Trilhos de segurança: confiando na máquina
Finalmente, a automatização de decisões sobre receitas – como licitações ou preços – acarreta riscos inerentes. Um chatbot “alucinante” é constrangedor; um algoritmo de precificação que vende estoque com perda de 90% é catastrófico.
A implementação estratégica requer uma filosofia “human-in-the-loop” que evolui para uma governação “human-over-the-loop”. Chekryzhov aconselha avaliar o custo do erro antes de conceder autonomia.
“Começo com o design do sistema ML/IA, e um artefato é mais importante aqui: o custo do erro. Se a desvantagem for alta e difícil de reverter, não busco autonomia total… Quando o perfil de risco é aceitável, gosto de um “controle deslizante de autonomia”. As primeiras iterações são validadas por humanos. À medida que você acumula dados e confiança, você move o controle deslizante em direção à automação em etapas controladas.”

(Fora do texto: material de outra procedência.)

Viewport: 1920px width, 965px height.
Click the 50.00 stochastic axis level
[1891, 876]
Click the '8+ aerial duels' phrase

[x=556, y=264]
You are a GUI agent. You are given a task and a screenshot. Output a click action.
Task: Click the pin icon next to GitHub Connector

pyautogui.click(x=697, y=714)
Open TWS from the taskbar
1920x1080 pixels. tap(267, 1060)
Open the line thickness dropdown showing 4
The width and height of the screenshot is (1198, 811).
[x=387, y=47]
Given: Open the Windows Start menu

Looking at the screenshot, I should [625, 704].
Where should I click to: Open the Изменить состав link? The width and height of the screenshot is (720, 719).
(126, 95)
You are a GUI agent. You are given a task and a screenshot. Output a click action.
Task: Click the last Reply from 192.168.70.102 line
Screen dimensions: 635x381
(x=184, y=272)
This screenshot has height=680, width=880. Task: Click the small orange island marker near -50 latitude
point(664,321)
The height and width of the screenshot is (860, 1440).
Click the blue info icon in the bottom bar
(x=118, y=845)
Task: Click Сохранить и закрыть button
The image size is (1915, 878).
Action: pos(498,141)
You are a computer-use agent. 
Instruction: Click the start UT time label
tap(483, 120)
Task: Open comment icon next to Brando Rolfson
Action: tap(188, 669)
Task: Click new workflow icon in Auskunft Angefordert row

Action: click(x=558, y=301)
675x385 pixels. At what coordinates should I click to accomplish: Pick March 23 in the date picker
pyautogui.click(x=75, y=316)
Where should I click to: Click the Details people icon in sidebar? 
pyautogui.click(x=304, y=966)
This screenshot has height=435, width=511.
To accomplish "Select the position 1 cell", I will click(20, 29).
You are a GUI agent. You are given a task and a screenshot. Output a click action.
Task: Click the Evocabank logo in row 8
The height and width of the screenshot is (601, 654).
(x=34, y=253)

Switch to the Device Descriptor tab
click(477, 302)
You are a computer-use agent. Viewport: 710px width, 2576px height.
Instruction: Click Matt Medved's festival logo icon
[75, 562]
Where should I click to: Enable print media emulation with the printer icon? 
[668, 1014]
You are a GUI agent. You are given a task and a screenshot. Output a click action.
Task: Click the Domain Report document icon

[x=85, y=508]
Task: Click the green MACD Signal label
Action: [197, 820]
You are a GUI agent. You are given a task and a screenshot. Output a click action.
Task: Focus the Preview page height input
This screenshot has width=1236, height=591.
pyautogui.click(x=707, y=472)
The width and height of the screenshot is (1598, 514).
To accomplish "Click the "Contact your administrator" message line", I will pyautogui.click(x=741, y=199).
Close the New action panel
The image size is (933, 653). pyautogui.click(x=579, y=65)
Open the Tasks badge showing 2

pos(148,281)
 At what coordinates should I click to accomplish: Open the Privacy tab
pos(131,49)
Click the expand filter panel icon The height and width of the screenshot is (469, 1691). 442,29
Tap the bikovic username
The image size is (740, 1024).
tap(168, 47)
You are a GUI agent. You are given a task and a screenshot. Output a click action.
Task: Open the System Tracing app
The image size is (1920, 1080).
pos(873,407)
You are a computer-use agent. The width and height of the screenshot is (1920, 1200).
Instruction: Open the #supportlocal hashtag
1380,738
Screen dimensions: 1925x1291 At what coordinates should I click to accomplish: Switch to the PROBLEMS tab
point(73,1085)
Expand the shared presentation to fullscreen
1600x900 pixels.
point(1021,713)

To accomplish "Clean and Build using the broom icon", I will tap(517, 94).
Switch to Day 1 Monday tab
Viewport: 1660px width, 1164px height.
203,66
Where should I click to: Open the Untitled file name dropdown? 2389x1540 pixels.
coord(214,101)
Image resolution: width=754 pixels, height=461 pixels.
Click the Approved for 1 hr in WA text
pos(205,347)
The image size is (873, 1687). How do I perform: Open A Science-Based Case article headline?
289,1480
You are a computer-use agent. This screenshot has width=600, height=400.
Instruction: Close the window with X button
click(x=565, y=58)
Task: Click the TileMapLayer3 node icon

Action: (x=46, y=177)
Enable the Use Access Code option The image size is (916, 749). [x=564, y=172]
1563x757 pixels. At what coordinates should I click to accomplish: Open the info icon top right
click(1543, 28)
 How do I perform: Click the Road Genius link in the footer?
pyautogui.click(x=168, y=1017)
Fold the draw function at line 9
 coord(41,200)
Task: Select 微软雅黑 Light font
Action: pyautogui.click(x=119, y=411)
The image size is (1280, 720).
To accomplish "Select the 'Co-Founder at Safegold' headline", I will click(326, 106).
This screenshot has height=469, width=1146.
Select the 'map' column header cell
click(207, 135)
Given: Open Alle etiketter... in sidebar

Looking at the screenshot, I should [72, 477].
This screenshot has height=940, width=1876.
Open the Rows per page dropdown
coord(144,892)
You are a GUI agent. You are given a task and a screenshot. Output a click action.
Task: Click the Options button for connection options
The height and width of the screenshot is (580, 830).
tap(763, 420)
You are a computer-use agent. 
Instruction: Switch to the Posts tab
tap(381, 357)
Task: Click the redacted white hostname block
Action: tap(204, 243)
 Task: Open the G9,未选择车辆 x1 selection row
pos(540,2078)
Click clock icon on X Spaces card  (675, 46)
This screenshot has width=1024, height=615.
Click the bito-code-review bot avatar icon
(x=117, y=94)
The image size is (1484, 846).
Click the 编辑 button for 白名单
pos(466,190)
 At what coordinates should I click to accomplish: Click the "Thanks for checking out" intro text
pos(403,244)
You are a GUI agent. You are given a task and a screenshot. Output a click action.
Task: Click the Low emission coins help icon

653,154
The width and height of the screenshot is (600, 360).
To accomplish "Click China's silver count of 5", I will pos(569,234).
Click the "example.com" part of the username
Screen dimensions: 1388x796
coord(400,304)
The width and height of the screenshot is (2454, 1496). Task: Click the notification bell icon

Mesmo quando um sistema é totalmente autónomo, deve operar dentro de limites estritos definidos pelo negócio e não pelo modelo.
“A autonomia deve ser limitada pela política como código. O sistema deve ter restrições explícitas, disjuntores e alternativas seguras… Você não está debatendo a autonomia em teoria; você a está conquistando.”
A receita de IA precisa de uma atualização de maturidade
A transição da experimentação da IA para as receitas da IA não é uma atualização tecnológica; é uma atualização de maturidade. Requer afastar-se do fascínio da novidade e abraçar o rigor da engenharia, a complexidade da atribuição e a disciplina da priorização.
Como demonstra a experiência de Chekryzhov na AUTODOC, as empresas que vencerão não serão necessariamente aquelas com os modelos mais avançados, mas sim aquelas com as pontes mais robustas entre a ciência de dados e a estratégia empresarial.